◆ **Written task**: Reproduce the material below, starting with the line that contains "Click the Dirty Areas - 1 link" and continuing through the line that contains "pyautogui.click(x=1073, y=152)", with both of those lines included. Omit the pictures.

◆ **Data entries**:
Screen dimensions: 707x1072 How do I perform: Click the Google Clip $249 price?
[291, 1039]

* * *

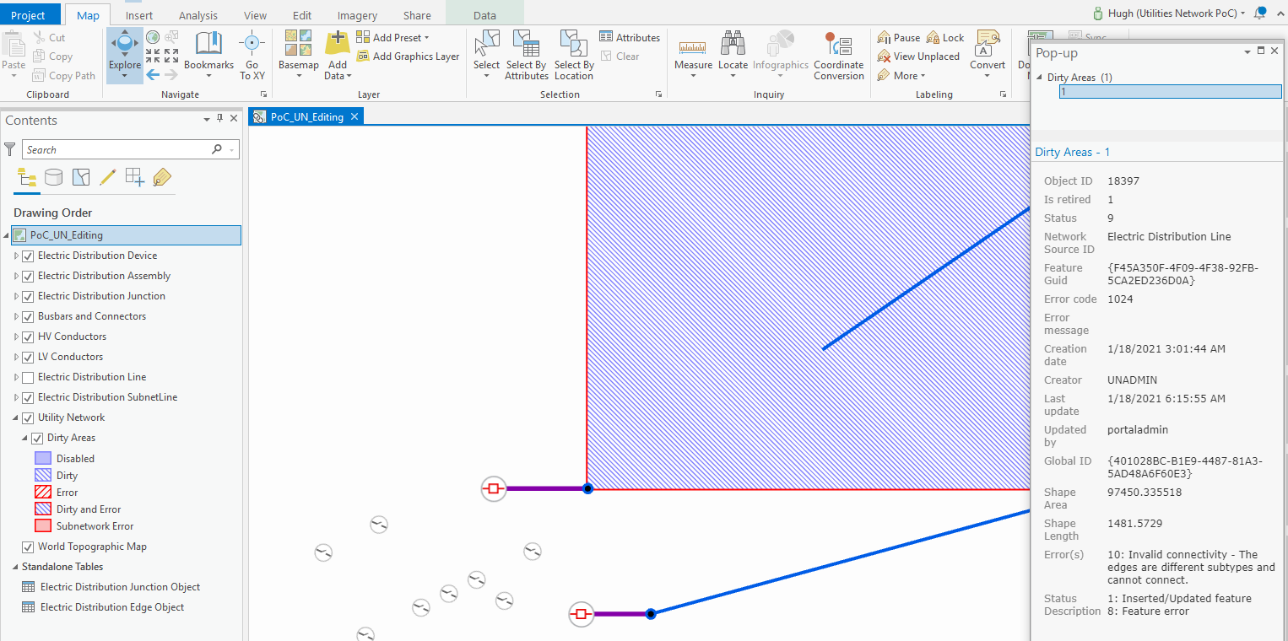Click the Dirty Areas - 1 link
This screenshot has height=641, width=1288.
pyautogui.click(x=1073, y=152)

...

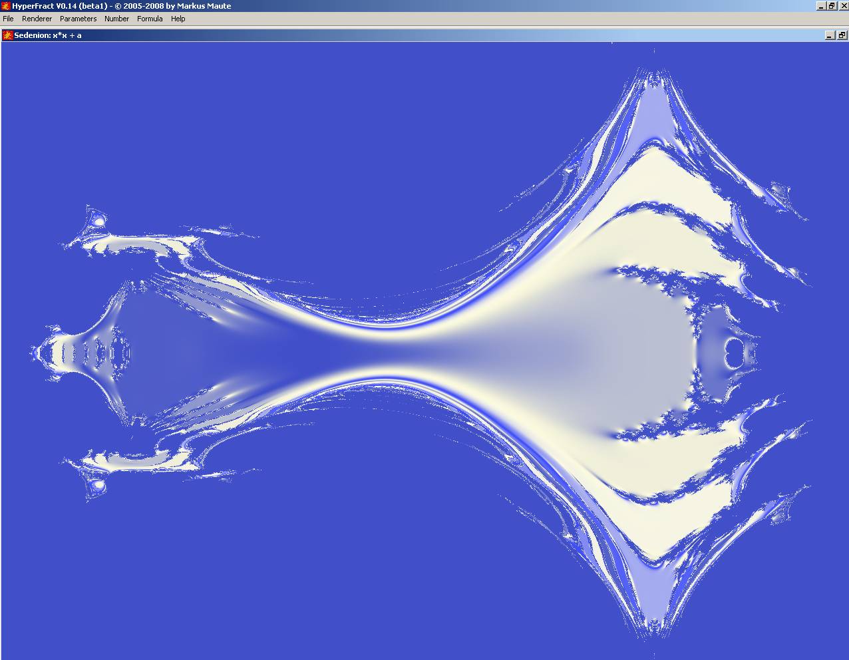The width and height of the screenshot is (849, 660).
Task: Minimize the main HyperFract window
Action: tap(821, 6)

◆ **Finished exercise**:
Click the Dirty Areas - 1 link
This screenshot has height=641, width=1288.
pyautogui.click(x=1073, y=152)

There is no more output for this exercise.